(TEXTABSCHNITT):
========

# taz.de -- Enercon und Gewerkschafter: Betriebsräte abgemahnt
       
       > Der Windanlagen-Hersteller Enercon soll kritische Arbeitnehmervertreter
       > schikanieren. In dem Streit geht es auch um eine Kündigung.
       
 (IMG) Bild: „Gewerkschaftstätigkeit ist für die Geschäftsleitung ein rotes Tuch“, sagt Betriebsrat Böttger
       
       BERLIN taz | Wenn eine Geschäftsführung den Ruf ihres Unternehmens
       beschädigen will, kann sie sich ein Beispiel am Windanlagen-Hersteller
       Enercon in Aurich nehmen. Die dortigen Manager haben es geschafft, eine
       breite Protestkampagne gegen die Firma zu provozieren, die bisher rund
       17.000 Unterschriften erbracht hat. Kommunalpolitiker, Abgeordnete,
       Gewerkschafter und Bürger wenden sich gegen „den aggressiven Druck auf
       gewerkschaftlich aktive Beschäftigte“ durch Enercon.

========

(SCHRIFTLICHE AUFGABE 1):
Wie viele Unterschriften hat die Protestkampagne gegen die Firma laut dem Artikel über Enercon bisher erbracht?
(SCHRIFTLICHE AUFGABE 2):
Setzen Sie den Artikel über Enercon im selben Stil fort.
Die Datensätze werden für die Bearbeitung nicht benötigt.

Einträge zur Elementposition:
========

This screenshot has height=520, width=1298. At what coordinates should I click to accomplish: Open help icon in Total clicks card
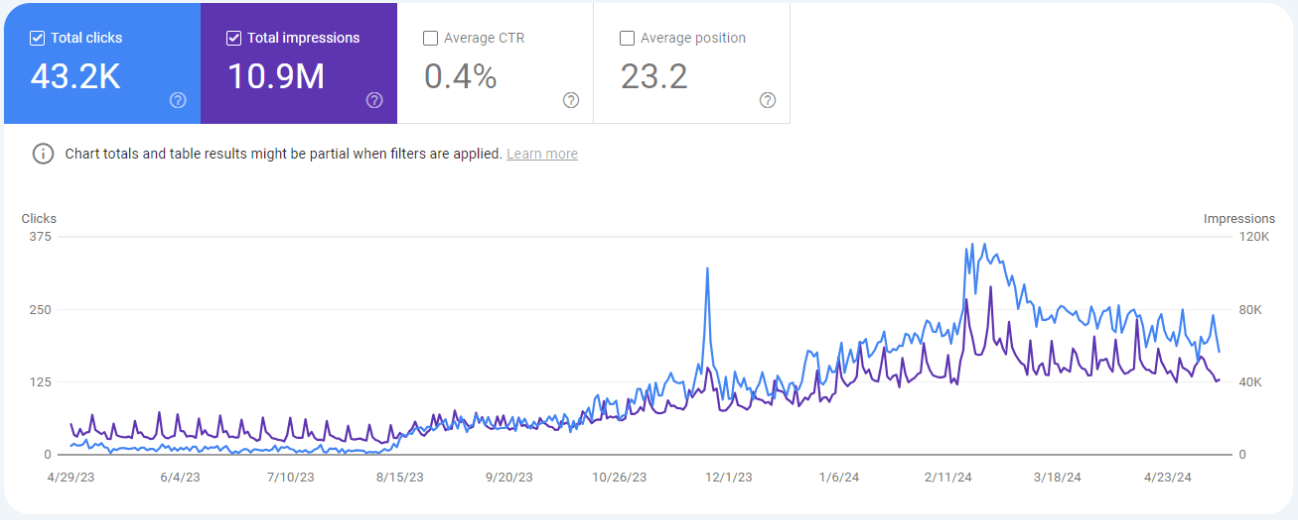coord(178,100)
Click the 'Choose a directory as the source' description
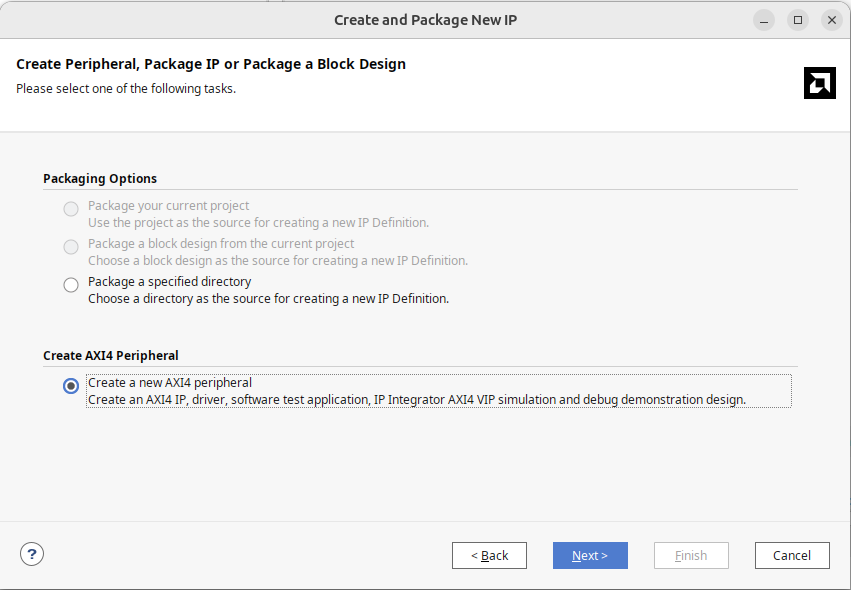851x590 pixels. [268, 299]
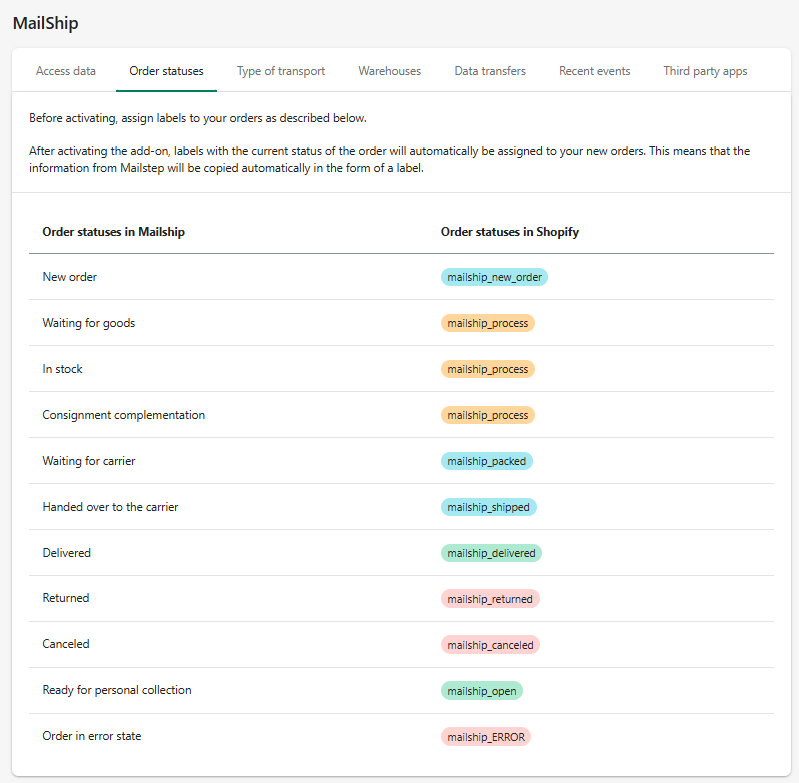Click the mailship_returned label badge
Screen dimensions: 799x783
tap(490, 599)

========

(SCHRIFTLICHE ANTWORT 1):
Rund 17.000 Unterschriften.

(SCHRIFTLICHE ANTWORT 2):
       
       Das Unternehmen ist nach eigenen Angaben Marktführer beim Bau von
       Windkraftwerken in Deutschland mit fast 50 Prozent. Weltweit betrage der
       Marktanteil knapp 10 Prozent. Ohne die riesigen Enercon-Rotoren wären die
       Energiewende und der Klimaschutz hierzulande noch längst nicht so weit, wie
       sie es heute sind.
       
       In einem merkwürdigen Gegensatz zu den modernen Produkten steht jedoch die
       altertümliche Haltung der Firmenleitung. „Sie versucht, Mitbestimmung und
       Betriebsratsarbeit zu unterdrücken, sobald dabei Kontakte zur Gewerkschaft
       erkennbar sind“, sagt Petra Jentzsch, Sekretärin der Industriegewerkschaft
       Metall.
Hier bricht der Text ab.